Gerhard Pfister se battra jusqu'au dernier moment pour son initiative pour le frein aux coûts. Celle-ci exige de la Confédération et des cantons qu'ils prennent des mesures lorsque les coûts de la santé augmentent plus que les salaires et le produit intérieur brut. Gerhard Pfister se bat – sûrement en vain. Les derniers sondages prédisent une défaite de l'initiative. Mercredi, seuls 41% voulaient encore voter oui. Que le ton du président du Centre devienne plus agressif n'est donc pas si surprenant.

Deux fois «non»

Mais ce qui étonne, c'est le fait que l'initiative ait si peu de chances d'aboutir. Les coûts de la santé sont depuis des années le sujet de préoccupation numéro 1 de la population. Rien ne pèse plus lourd sur les familles que les primes d'assurance maladie, la franchise et la quote-part. Chaque mois de septembre, on parle d'explosion des coûts et de choc des primes. Avant que ce tollé nous tombe dessus, l'acceptation de l'initiative pour le frein aux coûts devrait être bien plus importante. Il en va de même pour l'initiative d'allègement des primes du Parti socialiste (PS), qui demande un plafonnement des primes à 10% du revenu. Les coûts ne seraient-ils donc finalement pas si impossibles à payer?

Bien sûr que si. Mais les deux initiatives ont des défauts non négligeables. L'initiative sur l'allègement des primes a l'air simple, mais elle est compliquée: qu'est-ce que cela m'apporte exactement, en francs et en centimes, en tant que payeur de primes? Contrairement à la 13e rente AVS, la classe moyenne ne sait pas si elle en profitera. Ou si c'est elle qui paiera tout cela par le biais des impôts, faisant ainsi marche arrière.

Quant à l'initiative sur l'allègement des coûts, beaucoup craignent de ne plus recevoir les traitements nécessaires. Une peur que les opposants nourrissent avec un budget de campagne important – les médecins ont à eux seuls injecté 1,5 million de francs dans la campagne, soit cinq fois plus que le Centre. Plus d'un million de francs supplémentaires proviennent du monde des affaires, qui s'oppose à l'initiative.

La Constitution souffre de tout et ne rougit de rien

Mais au final, beaucoup pensent que l'initiative du Centre ne changera rien à rien. A quoi cela servirait, selon eux, d'inscrire un frein aux coûts dans la Constitution? Beaucoup d'éléments sont mentionnés dans ce texte, de la protection des Alpes contre le trafic de transit à la gestion autonome de l'immigration. Mais la Constitution, comme tout papier, souffre de tout et ne rougit de rien comme le dit le proverbe. Trop de camions continuent de passer le Gothard, et l'immigration n'est toujours pas contingentée.
☆ ☆ ☆ ☆
## [Liste des tâches]
1) Selon l'article sur le frein aux coûts, quelle somme les médecins ont-ils injectée à eux seuls dans la campagne?
2) Poursuivez l'article sur le frein aux coûts après sa dernière phrase.
Les lignes n'ont aucun lien avec l'article sur le frein aux coûts.

[Données recueillies]
☆ ☆ ☆ ☆
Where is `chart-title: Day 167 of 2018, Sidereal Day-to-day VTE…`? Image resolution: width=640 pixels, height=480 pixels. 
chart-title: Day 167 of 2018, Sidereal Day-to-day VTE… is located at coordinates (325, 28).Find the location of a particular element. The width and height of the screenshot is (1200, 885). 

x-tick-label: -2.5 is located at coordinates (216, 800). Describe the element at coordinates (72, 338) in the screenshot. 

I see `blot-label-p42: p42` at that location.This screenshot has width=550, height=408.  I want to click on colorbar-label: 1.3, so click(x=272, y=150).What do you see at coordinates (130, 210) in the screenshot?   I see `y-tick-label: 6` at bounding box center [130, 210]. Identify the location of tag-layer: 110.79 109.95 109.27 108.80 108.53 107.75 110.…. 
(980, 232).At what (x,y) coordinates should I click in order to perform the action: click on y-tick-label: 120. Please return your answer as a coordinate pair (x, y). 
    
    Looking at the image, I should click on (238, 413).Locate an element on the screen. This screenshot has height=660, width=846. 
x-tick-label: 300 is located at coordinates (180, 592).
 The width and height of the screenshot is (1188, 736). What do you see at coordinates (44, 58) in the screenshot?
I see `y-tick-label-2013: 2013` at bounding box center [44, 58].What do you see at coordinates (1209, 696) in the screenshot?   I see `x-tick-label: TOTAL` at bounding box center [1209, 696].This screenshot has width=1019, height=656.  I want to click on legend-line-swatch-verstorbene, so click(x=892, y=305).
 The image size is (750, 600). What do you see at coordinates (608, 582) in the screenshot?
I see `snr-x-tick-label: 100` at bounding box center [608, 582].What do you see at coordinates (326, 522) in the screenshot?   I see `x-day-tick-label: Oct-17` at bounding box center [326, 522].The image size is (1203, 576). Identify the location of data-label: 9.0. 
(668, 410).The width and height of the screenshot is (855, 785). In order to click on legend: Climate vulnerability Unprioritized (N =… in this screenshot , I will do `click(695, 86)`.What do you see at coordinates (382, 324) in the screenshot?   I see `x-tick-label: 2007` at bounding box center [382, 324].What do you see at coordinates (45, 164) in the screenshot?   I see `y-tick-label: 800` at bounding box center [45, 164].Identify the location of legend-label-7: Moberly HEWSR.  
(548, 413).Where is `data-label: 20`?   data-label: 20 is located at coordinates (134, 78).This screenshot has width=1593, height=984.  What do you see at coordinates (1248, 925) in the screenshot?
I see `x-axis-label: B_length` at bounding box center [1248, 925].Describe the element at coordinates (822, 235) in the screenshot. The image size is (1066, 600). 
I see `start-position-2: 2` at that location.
☆ ☆ ☆ ☆
## [Vos réponses écrites]
1) 1,5 million de francs.

2)
On ne peut pas non plus reprocher aux gens leur scepticisme en matière de politique de santé. La Suisse tente depuis 20 ans de freiner les coûts – sans succès. Il faut bien se l'avouer: compte tenu de l'immigration, du vieillissement de la population et des nouvelles possibilités de diagnostic et de thérapie révolutionnaires et par conséquent coûteuses, il n'est pas facile de trouver la solution miracle. 

La Berne fédérale manque de courage

Mais ce n'est que la moitié de l'histoire. L'autre moitié est qu'il n'y a pas assez de courage politique dans la Berne fédérale. Les conseillers fédéraux ne font plus de propositions courageuses par peur de se heurter au lobbying des cantons et des associations. Le Parlement regorge de lobbyistes, où les intérêts particuliers font que l'on ne pratique tout au plus qu'une politique de replâtrage. 

Pour ne prendre que deux exemples: le Conseil fédéral a renoncé à introduire un nombre minimum de cas pour certaines opérations qu'un hôpital doit atteindre. Cela aurait pourtant permis de promouvoir un paysage hospitalier judicieux et, accessoirement, d'améliorer la qualité. Le système de prix de référence proposé par le Conseil fédéral, qui aurait encouragé les génériques et aurait ainsi permis de réduire les coûts des médicaments de 300 à 500 millions de francs, a échoué de justesse au Parlement.

Le constat est amer, car il ne signifie rien d'autre que ceci: la population ne fait plus confiance à la politique pour résoudre les grands problèmes. Mais il y a toujours de l'espoir: même en cas de non au frein aux coûts, il appartient à la politique de regagner la confiance du peuple. Les idées de réforme du système de santé sont légion, de nouvelles interventions sont déposées à chaque session. Il suffit que le Parlement fédéral les prenne sérieusement en main.